Dans son rapport annuel publié le 1er décembre, l’ONG Transparency International souligne le rôle important de l’évasion fiscale dans l’augmentation des dettes publiques et ajoute que les changements politiques récents en Grèce et en Italie contribueraient à donner de la crédibilité aux gouvernements respectifs et donc à accroître leurs entrées fiscales. Il est intéressant de noter d’emblée que la stratégie consistant à améliorer la crédibilité des politiques publiques repose sur une interprétation de l’évasion fiscale comme thermomètre de la perception des politiques publiques. Elle se différentie donc de la stratégie discutée dans les billets précédents, qui consiste à renforcer le contrôle fiscal et à dénoncer la fraude fiscale, qui repose sur l’idée suivant laquelle l’évasion fiscale serait à l’origine des déficits budgétaires. Puisque cette interprétation de l’évasion fiscale fournie par Transparency International met en évidence la dimension éthique, elle nécessite des approfondissements supplémentaires.


Est-il immoral de ne pas payer ses taxes ?


La réponse à cette question est très simple : cela dépend ! La moralité de l’évasion fiscale dépend nécessairement de la moralité du système de taxation. Il en est ainsi car d’un point de vue moral, l’évasion fiscale et la taxation sont inversement proportionnelles. Lorsque l’agencement étatique qui redistribue les taxes est considéré immoral, l’évasion fiscale est ipso facto morale, et vice-versa. Par exemple, lorsque des régimes corrompus, tyranniques ou dictatoriaux sont perçus comme immoraux, l’évasion fiscale devient implicitement une action morale. Ce raisonnement ne change pas automatiquement dans un régime démocratique. Pour les minorités qui souhaiteraient faire sécession ou tout simplement pour des individus contestataires, le fait qu’un régime ait recueilli un certain nombre de voix ne suffit pas pour le rendre légitime. Il serait naïf de concevoir la démocratie comme une boîte magique, capable de légitimer tout ce que l’on met dedans, (gouvernements, institutions, politiques etc.) pourvu que ce soit le résultat d’un processus électoral. D’un point de vue moral, il est possible de juger cas par cas la moralité de chaque gouvernement, institution ou politique qu’il s’agisse ou non d’un régime démocratique. 

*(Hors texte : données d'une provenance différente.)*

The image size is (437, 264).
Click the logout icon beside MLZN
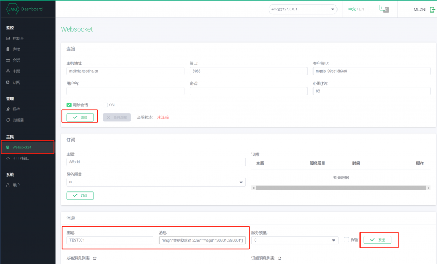coord(433,9)
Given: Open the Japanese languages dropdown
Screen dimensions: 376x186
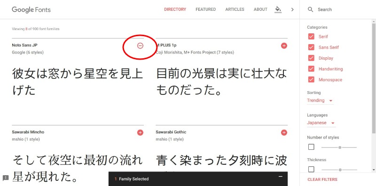Looking at the screenshot, I should coord(321,123).
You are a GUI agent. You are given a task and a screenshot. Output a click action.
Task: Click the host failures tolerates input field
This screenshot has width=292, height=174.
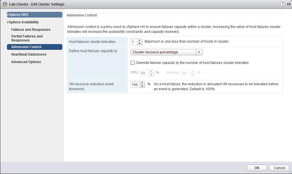pos(134,42)
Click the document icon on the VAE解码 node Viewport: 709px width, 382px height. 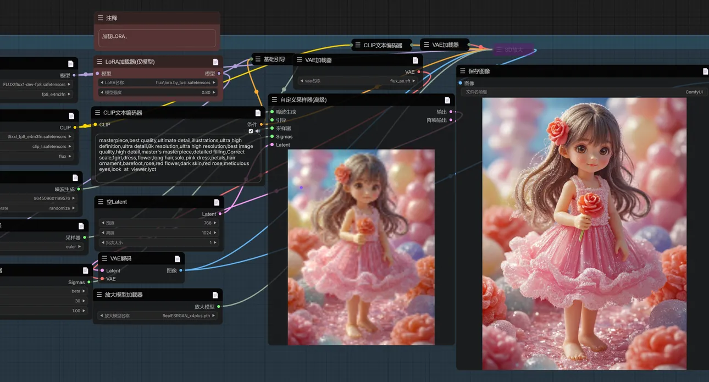(177, 259)
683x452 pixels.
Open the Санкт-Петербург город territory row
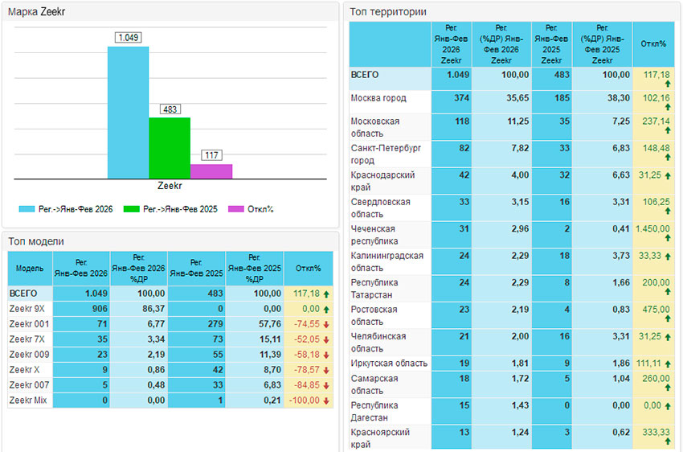point(386,154)
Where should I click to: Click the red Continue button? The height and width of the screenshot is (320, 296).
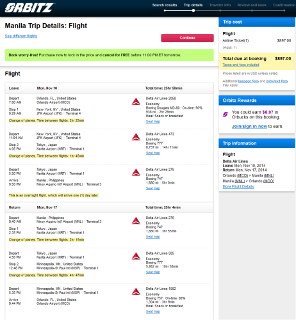(x=187, y=38)
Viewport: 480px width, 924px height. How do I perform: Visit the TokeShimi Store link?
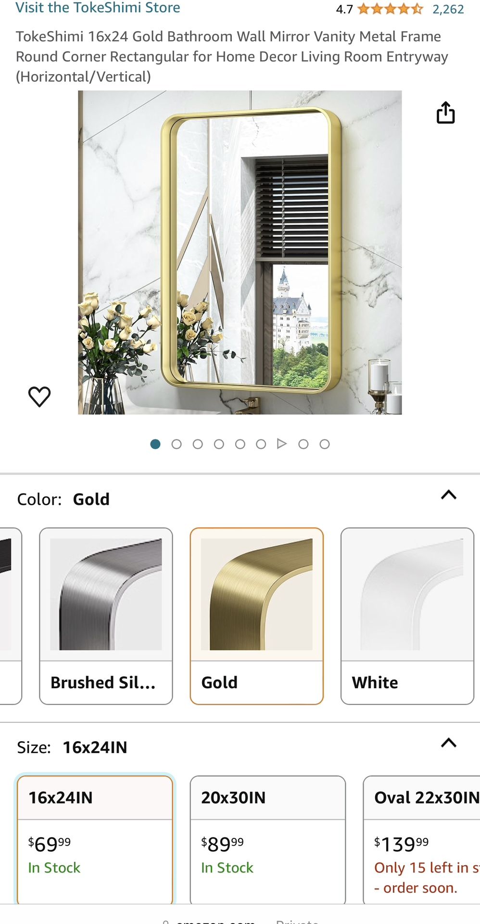98,8
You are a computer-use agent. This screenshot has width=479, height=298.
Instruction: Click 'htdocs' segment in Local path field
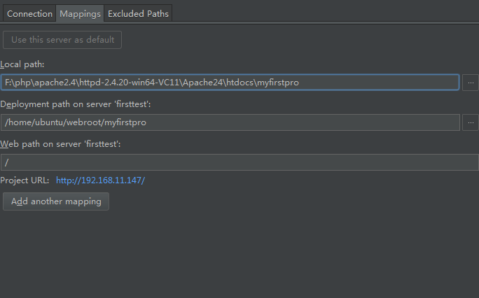[242, 83]
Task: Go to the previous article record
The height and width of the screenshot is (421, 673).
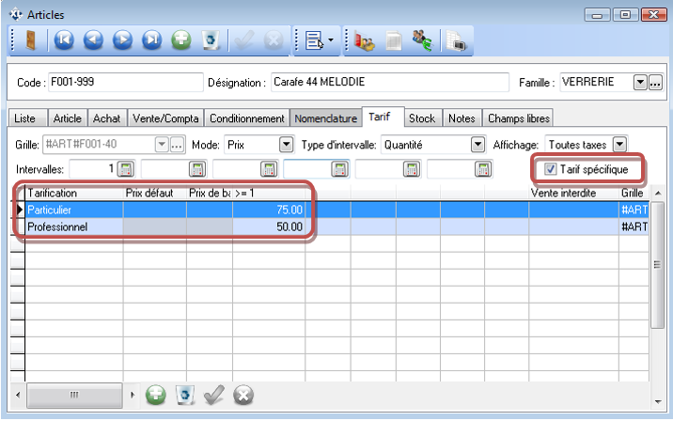Action: tap(93, 40)
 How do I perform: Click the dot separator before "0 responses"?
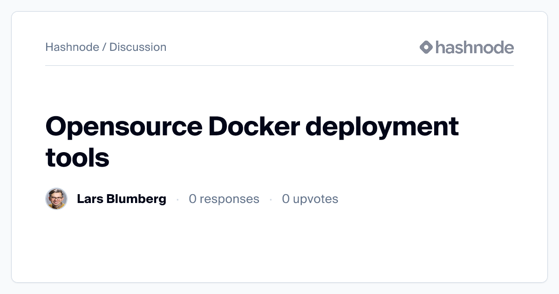tap(177, 199)
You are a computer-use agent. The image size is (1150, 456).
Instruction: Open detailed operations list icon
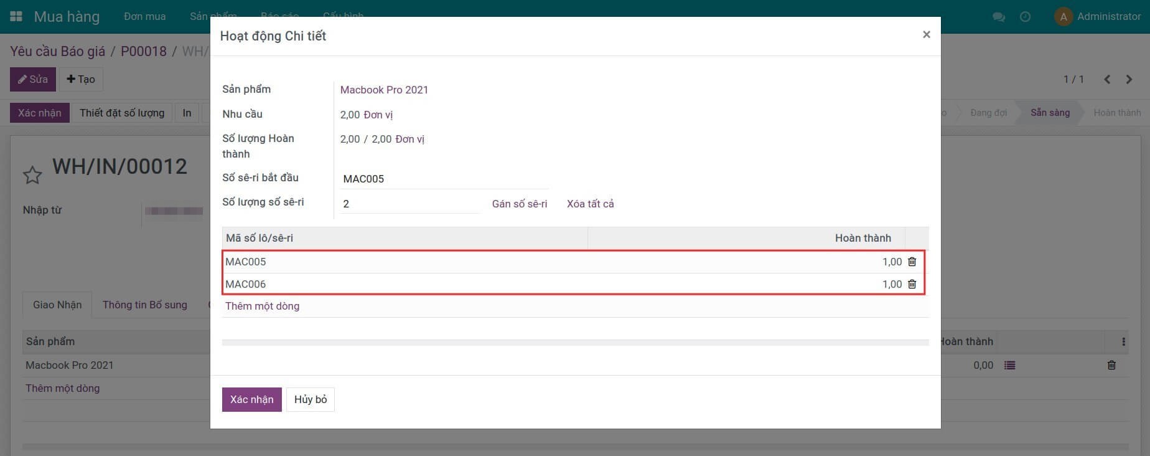click(x=1009, y=366)
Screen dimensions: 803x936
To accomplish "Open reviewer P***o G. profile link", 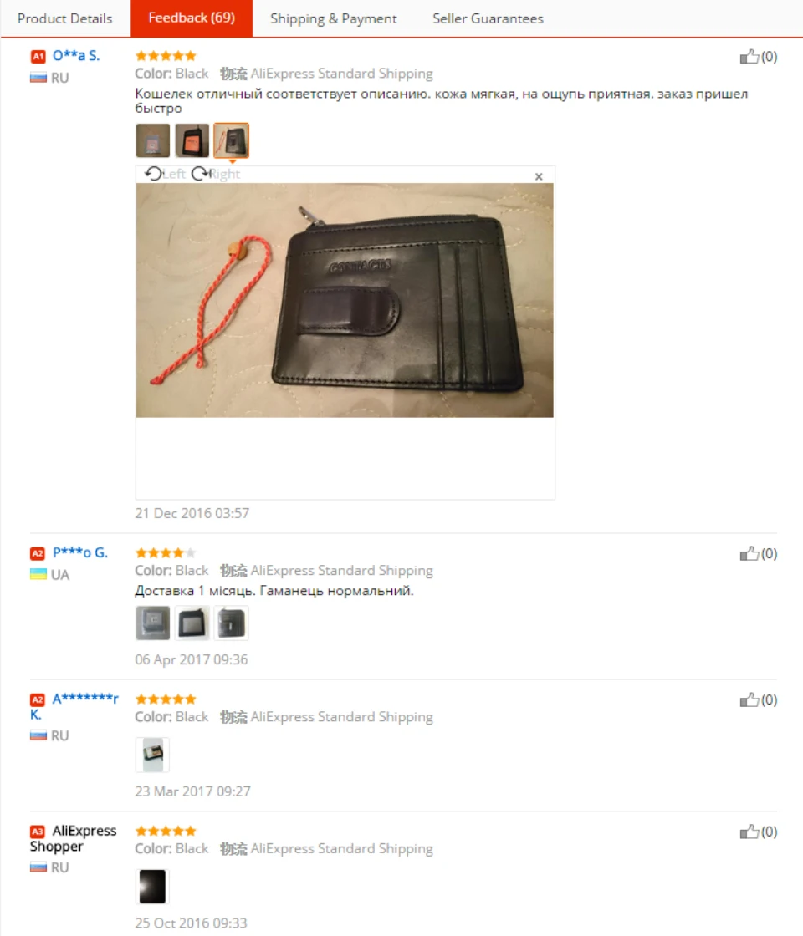I will pos(80,552).
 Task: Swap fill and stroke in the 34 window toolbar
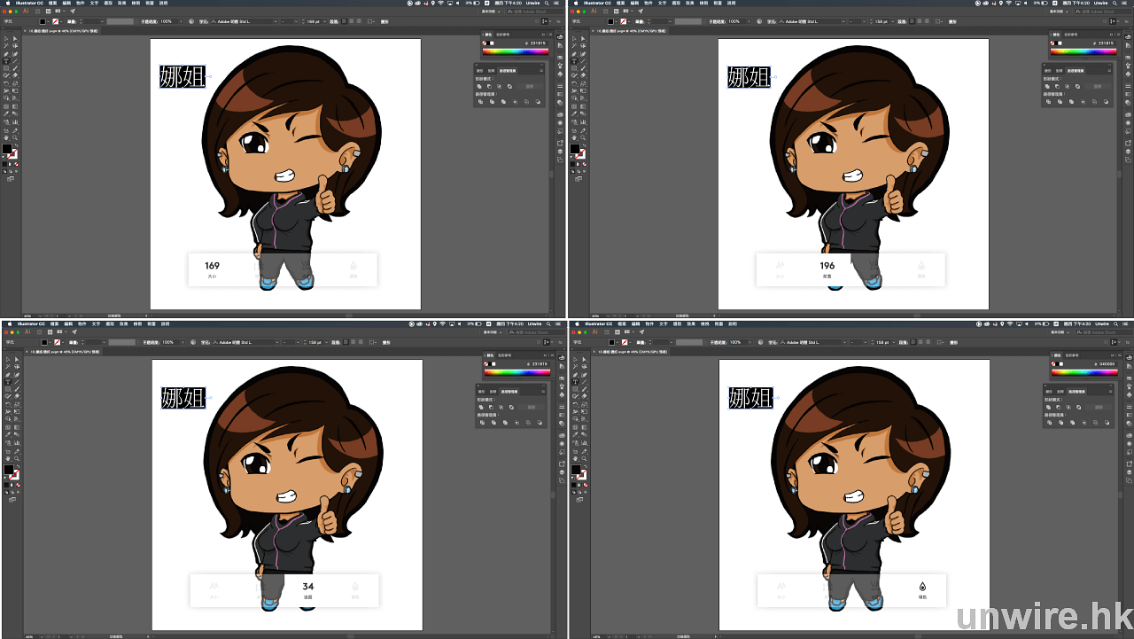(x=17, y=466)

Cette observation est très importante, car elle nous permet de comprendre que l’évasion fiscale ne peut pas être considérée comme immorale pour le simple fait qu’elle est illégale. La moralité n’est pas une sous-catégorie de la légalité. C’est au contraire précisément lorsque la moralité est formulée indépendamment du droit positif que nous pouvons établir qu’une loi est morale ou immorale. Sans cela, si toute loi était nécessairement morale (et si, par conséquent, toute action enfreignant la loi était immorale), nous n’aurions pratiquement plus de repère moral. Ainsi, nous comprenons maintenant mieux l’importance de l’évasion fiscale comme thermomètre non seulement de la perception de l’efficacité des politiques publiques, mais aussi de leur légitimité. Le fait d’accroitre la pression sur les contribuables d’un pays pour payer leur taxes reviendrait à casser ce thermomètre de la légitimé des politiques publiques. Autrement dit, imaginez un gouvernement qui en guise de réponse à une émigration croissante durcirait les conditions de sortie du pays ou même construirait un mur pour empêcher ses citoyens de voter avec leurs pieds. De toute évidence, une telle politique n’améliorerait pas l‘image du régime en question aux yeux de ses citoyens, ni ne le rendrait plus légitime. Il en va de même pour l’évasion fiscale.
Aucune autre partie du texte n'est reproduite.